| Entries provided |
···
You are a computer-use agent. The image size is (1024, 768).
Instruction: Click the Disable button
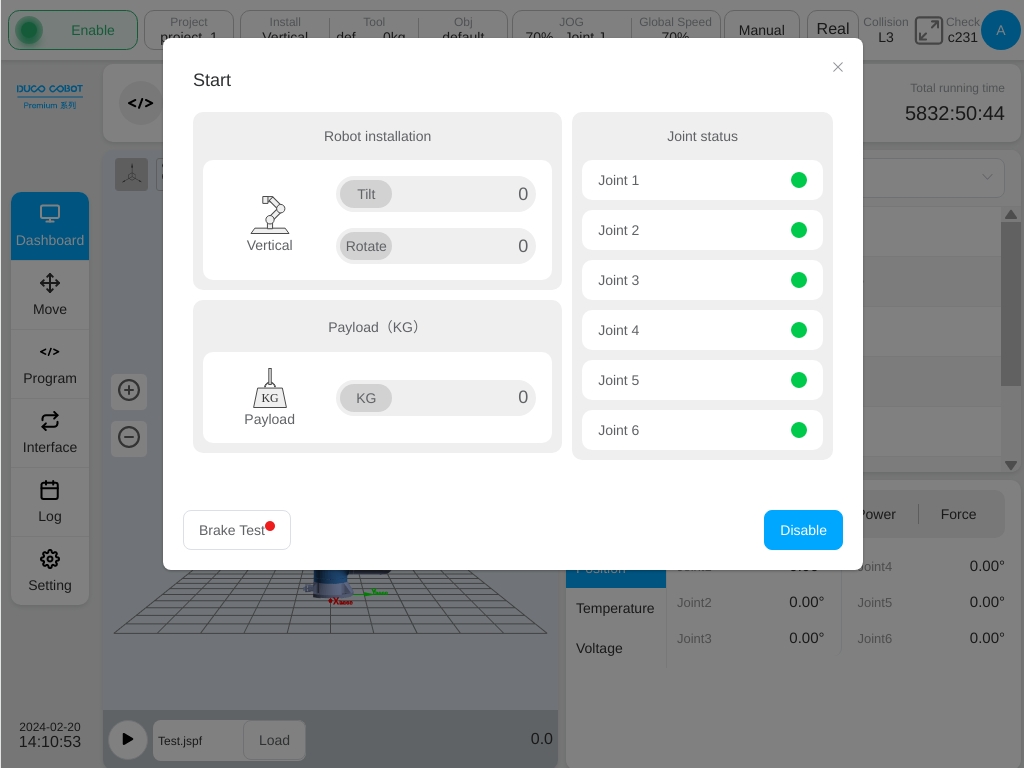(x=803, y=530)
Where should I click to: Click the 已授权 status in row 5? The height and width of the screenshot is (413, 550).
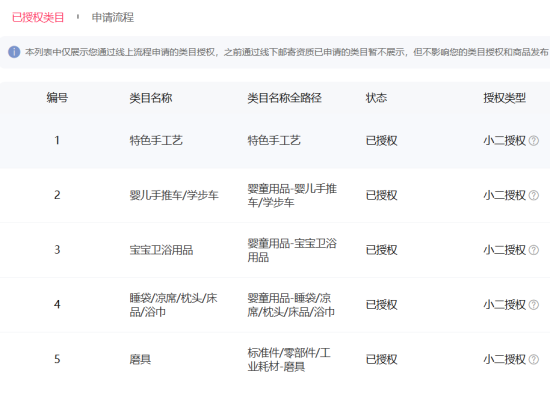click(x=381, y=359)
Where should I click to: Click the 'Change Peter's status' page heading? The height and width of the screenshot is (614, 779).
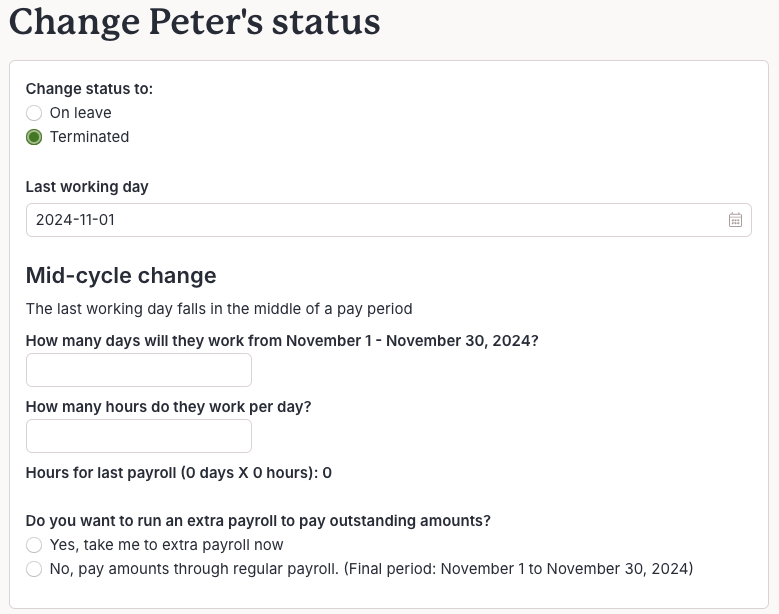tap(194, 22)
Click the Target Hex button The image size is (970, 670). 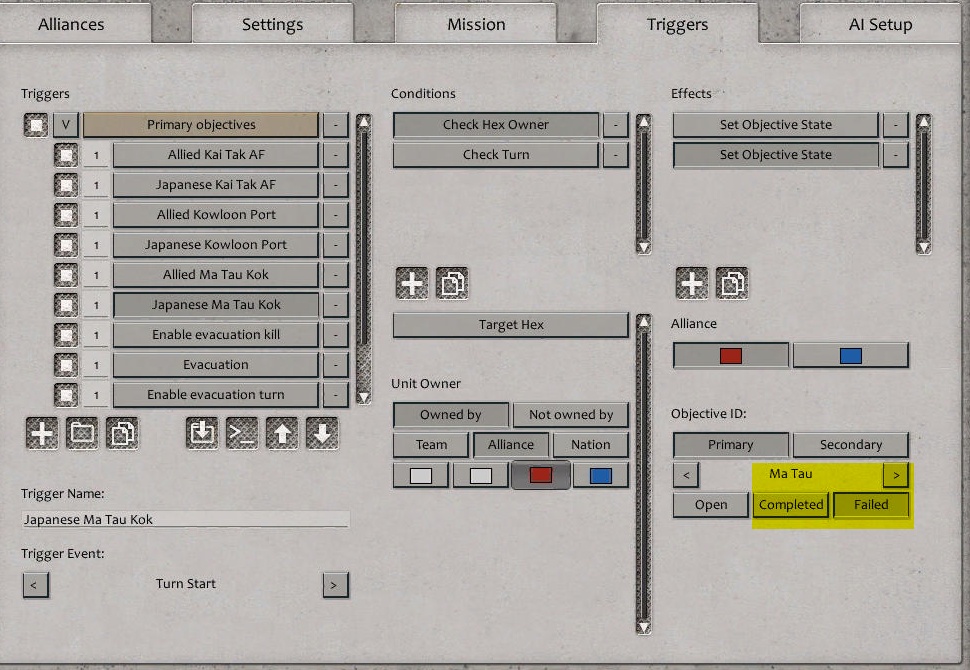(510, 324)
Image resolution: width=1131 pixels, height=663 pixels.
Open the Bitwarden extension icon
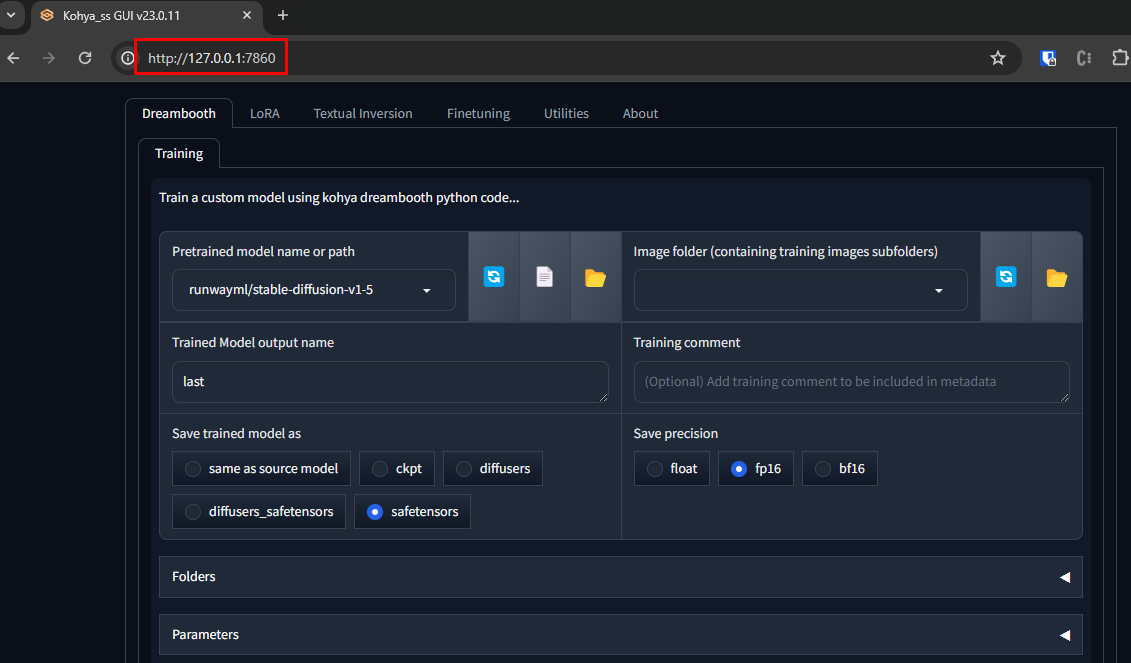click(1048, 58)
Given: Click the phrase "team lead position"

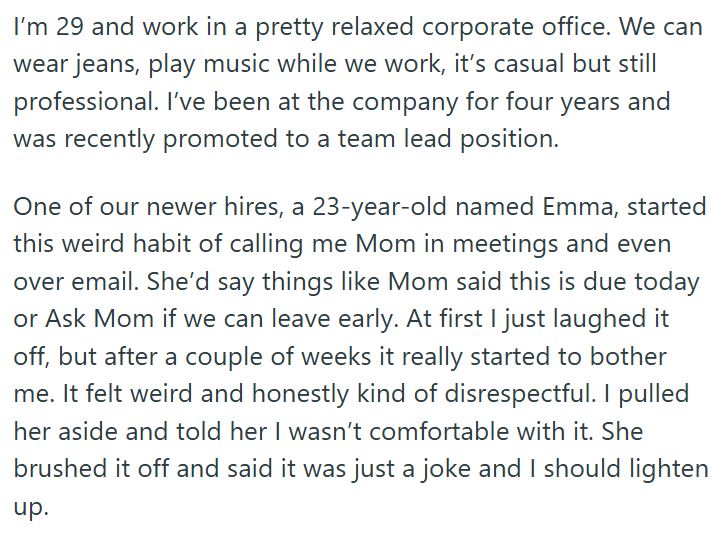Looking at the screenshot, I should pos(448,140).
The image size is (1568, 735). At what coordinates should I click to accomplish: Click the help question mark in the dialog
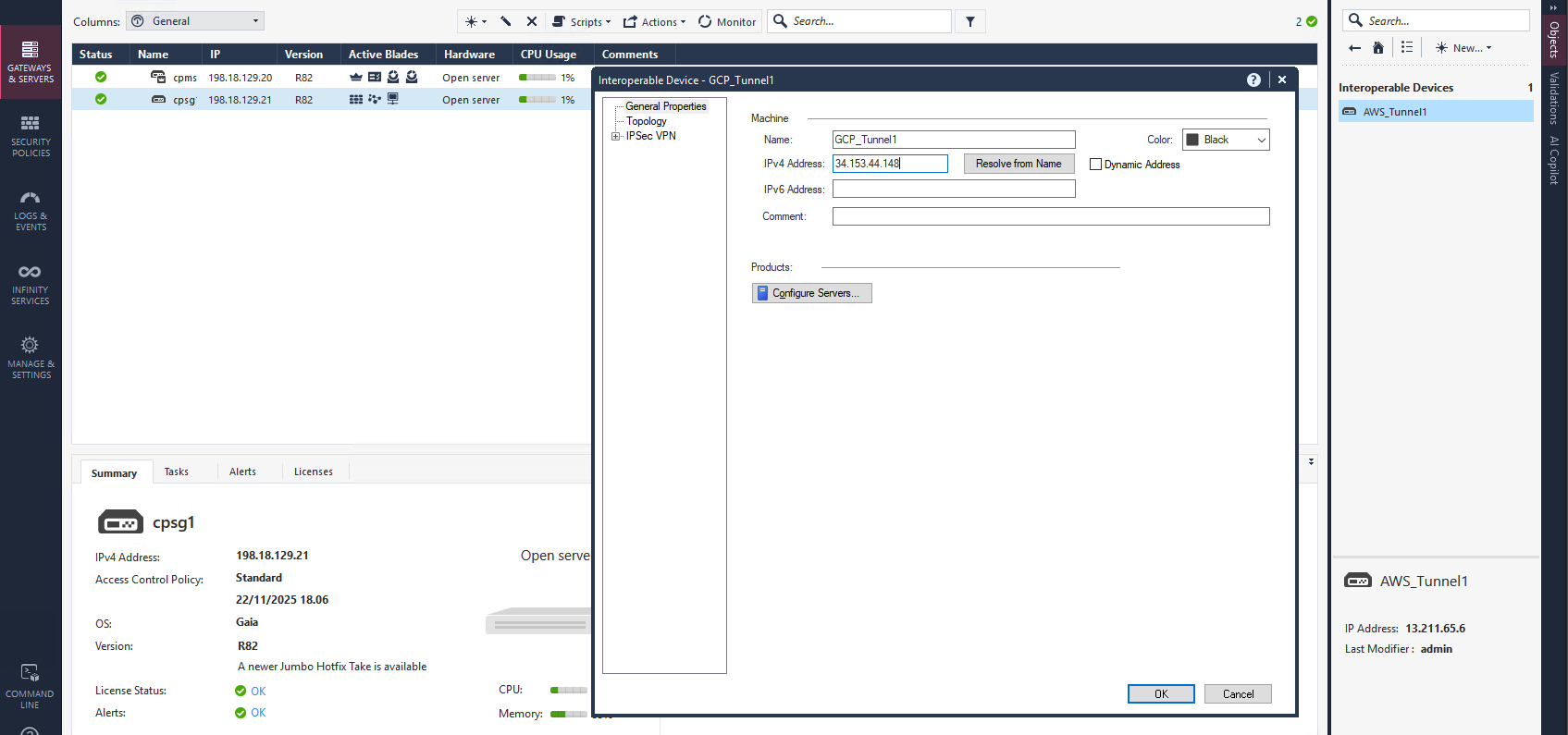pos(1253,80)
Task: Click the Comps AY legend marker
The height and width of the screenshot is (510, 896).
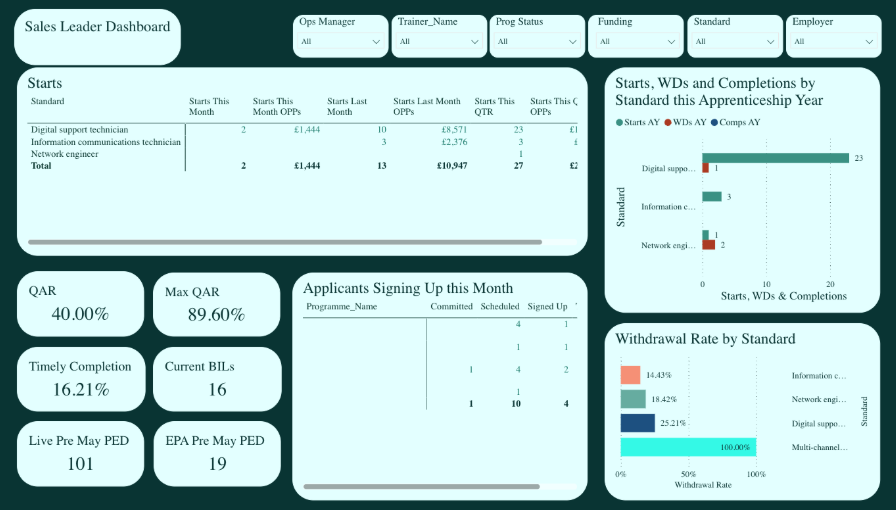Action: point(714,122)
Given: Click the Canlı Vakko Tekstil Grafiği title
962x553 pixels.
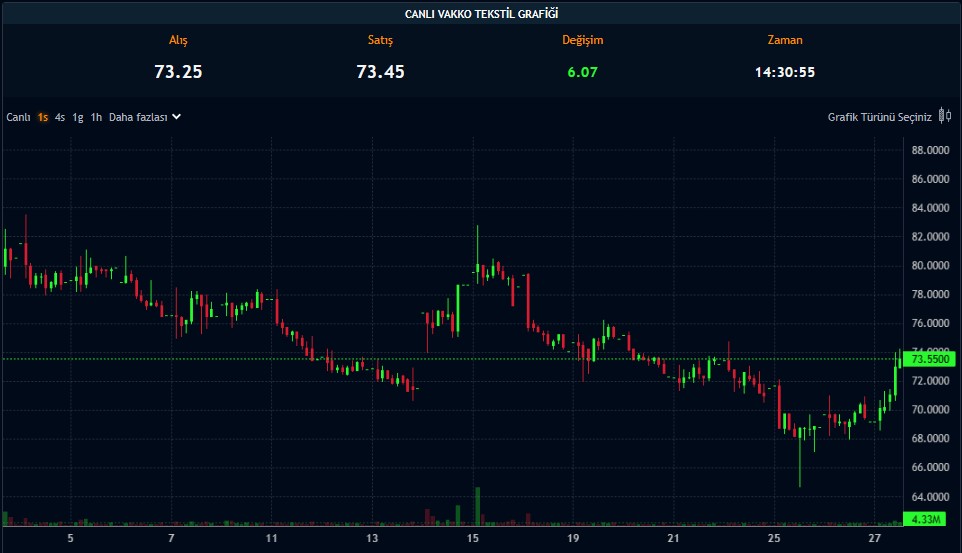Looking at the screenshot, I should (x=481, y=13).
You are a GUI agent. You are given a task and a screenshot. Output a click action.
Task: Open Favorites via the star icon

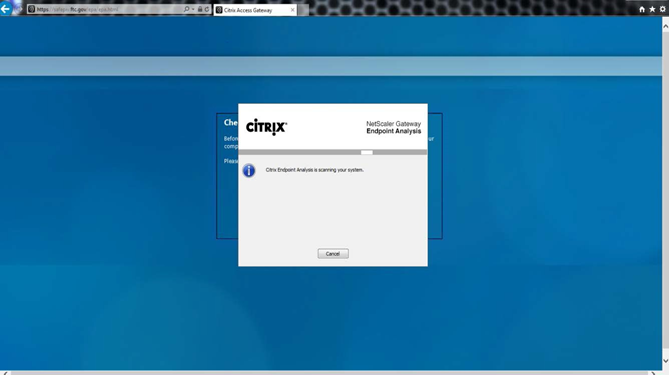[652, 9]
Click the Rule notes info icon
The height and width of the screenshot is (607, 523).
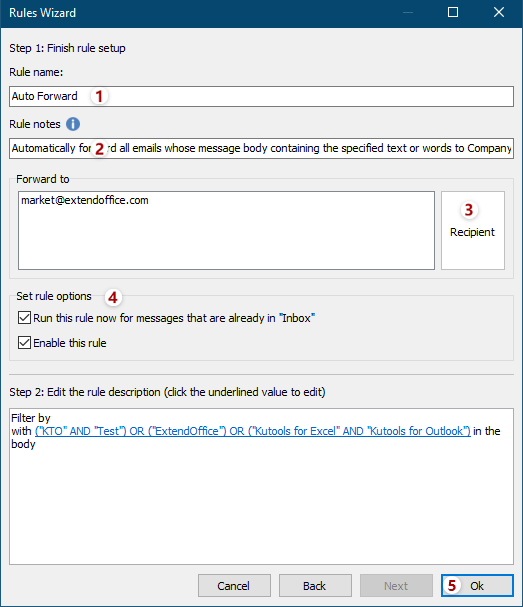(x=73, y=124)
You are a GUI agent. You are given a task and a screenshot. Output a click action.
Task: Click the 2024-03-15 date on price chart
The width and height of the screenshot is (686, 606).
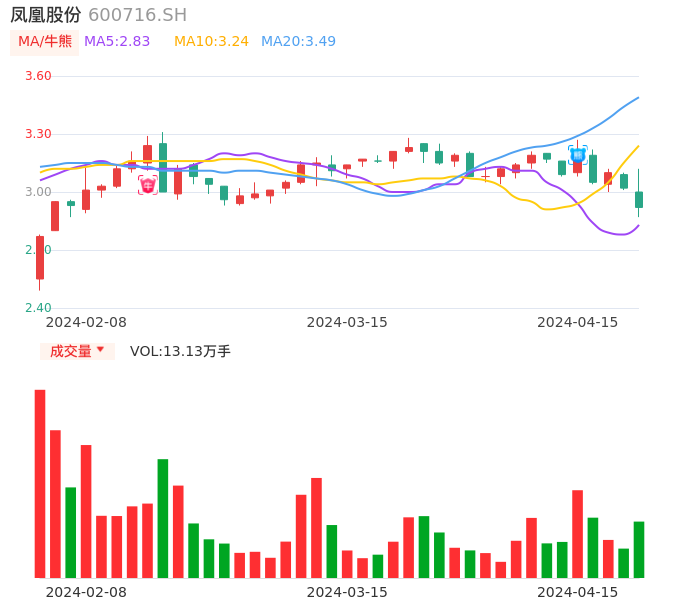tap(347, 322)
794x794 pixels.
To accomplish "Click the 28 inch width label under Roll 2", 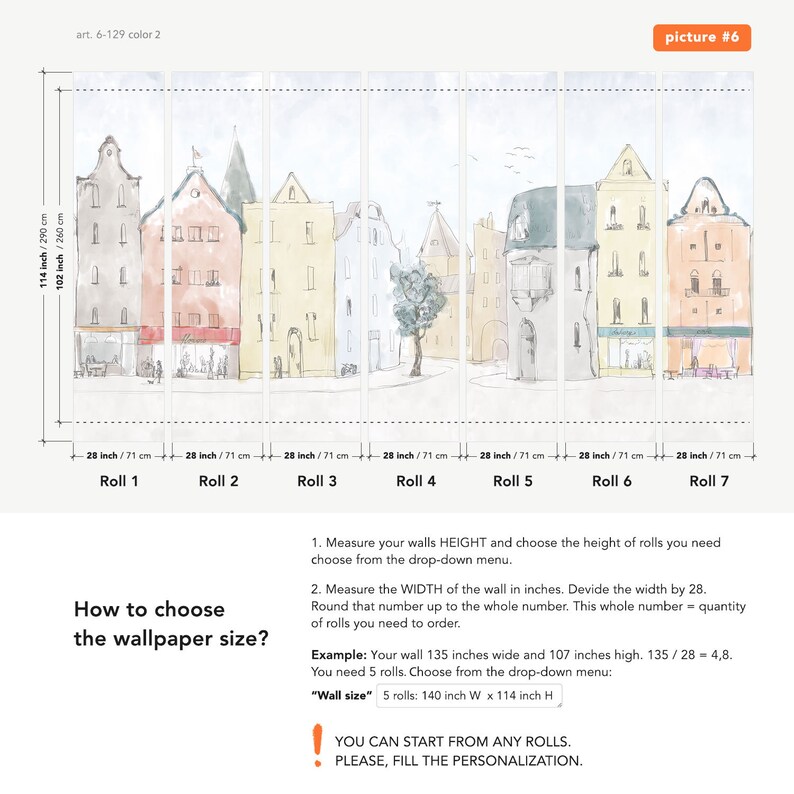I will pyautogui.click(x=218, y=456).
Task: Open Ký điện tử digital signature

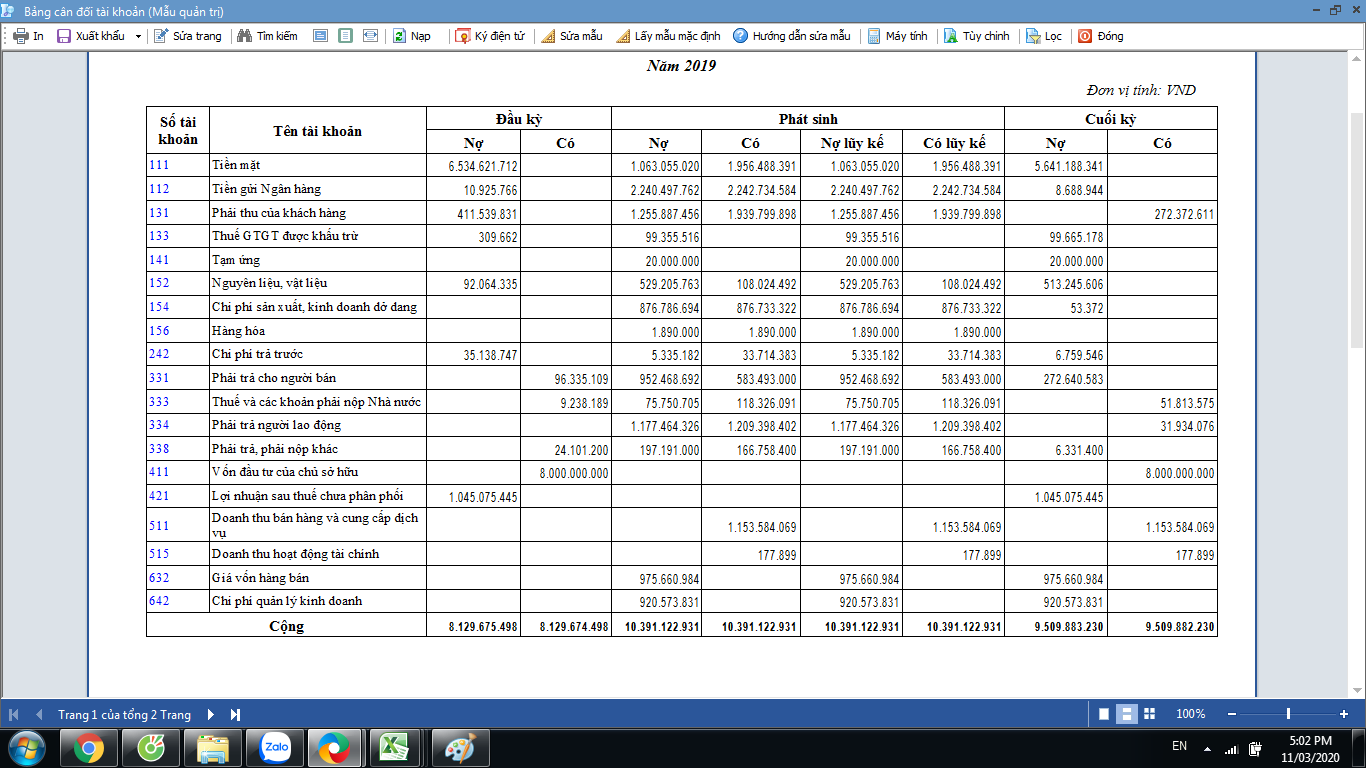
···
| Exercise description |
From the data above, retype only the lines starting with the line with "Given: Click the Canlı" and going on through the line with "Click the Rule notes info icon", exactly, leaving out the pictures.

| Result |
Given: Click the Canlı Vakko Tekstil Grafiği title
962x553 pixels.
Looking at the screenshot, I should (x=481, y=13).
You are a GUI agent. You are given a task and a screenshot. Output a click action.
Task: Open Favorites via the star icon

[652, 9]
Click the Rule notes info icon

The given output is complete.